そして、ケースの中から、WH-1000XM5の登場です。付属品は、充電用のUSB Type-A to Cケーブルと、有線接続用の3.5mmステレオミニプラグの2つ。ケース中央のマグネット式収納部に入れられています。
デザイン
Sonyのハイエンドワイヤレスヘッドホンシリーズでは、初代MDR-1000XからWH-1000XM4までほぼ統一されたデザインが採用されてきました。
今回のWH-1000XM5では、同シリーズで初めてデザインを大幅刷新。ヘッドバンド部は全体的に幅が狭くなり、スピーカー部とヘッドバンドを繋ぐ部分も、以前のY字型から直線的な形状に変更されています。
さらに、ヘッドホン全体がマット仕上げに。スピーカー部の平面についていたマイクは全て側面に配置され、NFCによる接続が廃止されたため、NFCマークも無くなっています。
筆者がWH-1000XM5を購入する決め手となったのはデザイン。BOSEのNoise Cancelling Headphone 700や、Beats Studio Wireless等も同価格帯のヘッドホンとして魅力的ではあったものの、デザイン面では筆者の好みには合っていませんでした。
WH-1000XM5のデザイン刷新には、発売時から賛否両論があったものの、「シンプルで高級感のあるヘッドホン」が理想だった筆者の心を見事に射抜き、購入を決心。デザイン面ではかなり満足しています。
注目の機能
スライダーの設計変更
WH-1000XM5が先代と大きく変わった点のうちの一つが、スライダーの設計です。WH-1000XM4では、一定の段階が決められていてカチカチと動かすスライダーだったのに対し、WH-1000XM5では無段階に変わりました。

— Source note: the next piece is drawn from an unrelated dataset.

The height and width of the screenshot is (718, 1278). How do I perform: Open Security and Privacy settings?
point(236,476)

スライダーに関しては賛否両論あるようですが、筆者としてはWH-1000XM5の方が好み。より細かい調節ができるほか、長さが合わないと感じた時にさっと変えられる点が便利だと感じました。
イヤーパッドの形状変更
イヤーパッドの形状は、WH-1000XM4と比較して「直線部分のある楕円形」に変更されています。直接肌に触れる部分の素材は、よりシワの少ない素材に変更されていますが、こちらに関しても指紋がかなり目立つ印象です。

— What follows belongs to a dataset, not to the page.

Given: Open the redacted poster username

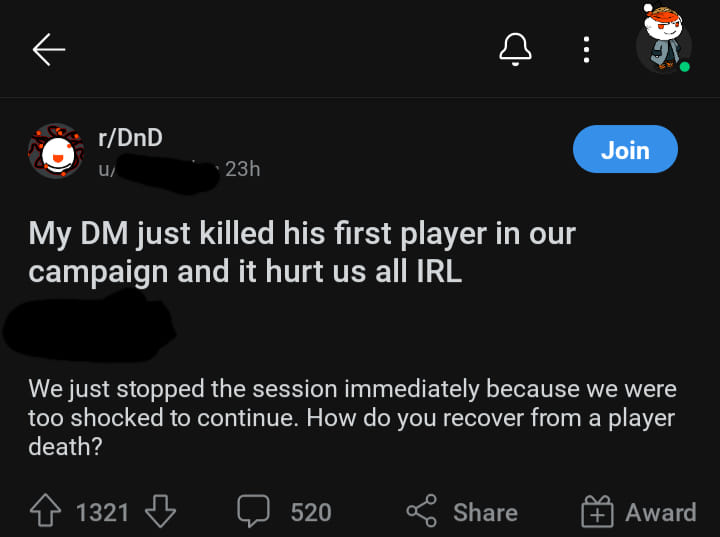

なお、イヤーパッドは本体に固定されているためユーザーが外すことはできず、交換したい場合は修理対応となります。
マイク性能の向上
一番驚いたのが、マイク性能の向上。先代と比較しても、かなり音質が良くなっているほか、風切音も圧倒的にカットされており、かなりガヤガヤしている外で通話していても自分の話し声だけがしっかりと相手に伝わります。
独立型ワイヤレスイヤホンの内蔵マイクは、ヘッドホンには遠く及ばない、ということを改めて実感するいい機会にもなりました。
アダプティブサウンドコントロール
WH-1000XM4に引き続き、自身の行動によってノイズキャンセリングや外音取り込みを自動で切り替えるアダプティブサウンドコントロール機能を搭載しています。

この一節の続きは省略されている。